[WHAT IS REQUIRED]:
Only the lines below starting at the one containing "Open a new tab with plus icon" and ending at the one containing "Click the -10" belong in the answer, each copied exactly.
(Beginning of DATA FOR THE TASK)
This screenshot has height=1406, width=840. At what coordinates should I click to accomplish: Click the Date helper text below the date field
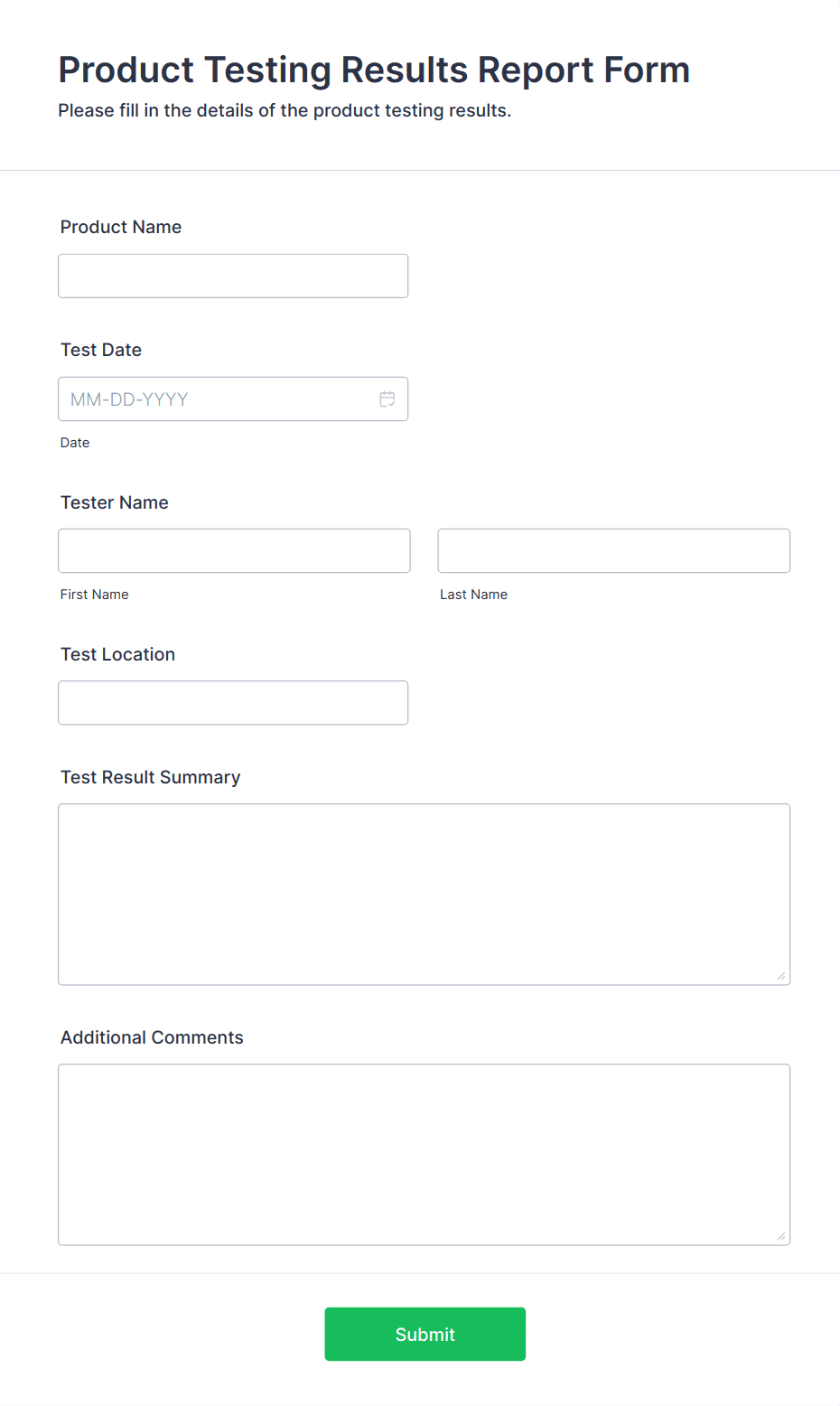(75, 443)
(End of DATA FOR THE TASK)
(Beginning of DATA FOR THE TASK)
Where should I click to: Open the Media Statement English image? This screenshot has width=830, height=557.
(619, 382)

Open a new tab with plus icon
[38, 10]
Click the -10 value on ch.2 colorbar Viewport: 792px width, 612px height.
(End of DATA FOR THE TASK)
[RESULT OF THE EXERCISE]:
Open a new tab with plus icon
[38, 10]
Click the -10 value on ch.2 colorbar Viewport: 792px width, 612px height.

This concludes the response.